Addirittura l’Anello, con la sua antica tradizione di grandezza, aveva delle armature poco paragonabili a quelle che indossavano quegli uomini. Erano le più intricate sulle quali avesse mai posato lo sguardo, forgiate in argento e platino, oltre a qualche altro materiale che non conosceva, decorate con segni complessi. Anche le armi erano ben abbinate ad esse. Era chiaro che quei soldati erano professionisti. La fecero pensare a quando era una ragazzina e accompagnava suo padre al campo: lui le mostrava i soldati e lei li vedeva allineati in tutto il loro splendore. Gwendolyn si chiedeva come una tale bellezza potesse esistere, come potesse essere possibile. Forse era morta e quella era la sua visione del paradiso.

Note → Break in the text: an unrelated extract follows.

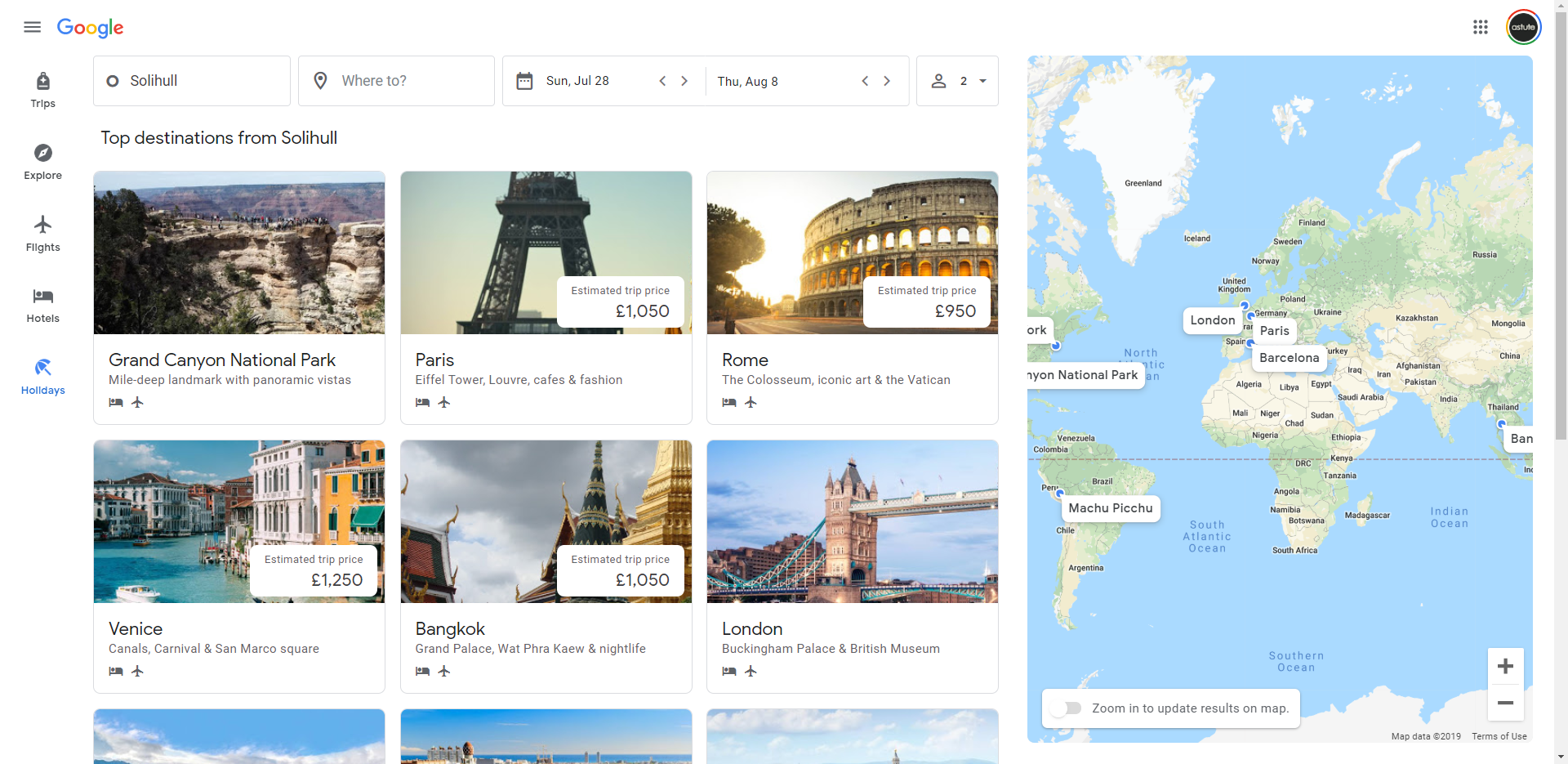Zoom in on the map
Image resolution: width=1568 pixels, height=764 pixels.
(1505, 667)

Ma poi sentì uno di essi avvicinarsi portandosi davanti agli altri, togliersi l’elmo e guardarla con i suoi brillanti occhi blu pieni di saggezza e compassione. Aveva forse trent’anni e un aspetto bellissimo, la testa calva e la barba biondo chiaro. Era evidente che si trattava dell’ufficiale incaricato.
Il cavaliere rivolse la sua attenzione ai nomadi.
“Sono vivi?” chiese.
Uno dei nomadi, in risposta, allungò il suo bastone e picchiettò delicatamente Gwendolyn che quindi si spostò. Avrebbe voluto più di ogni altra cosa mettersi a sedere, parlare con loro, scoprire chi fossero. Ma era troppo stanca e aveva la gola troppo secca per rispondere.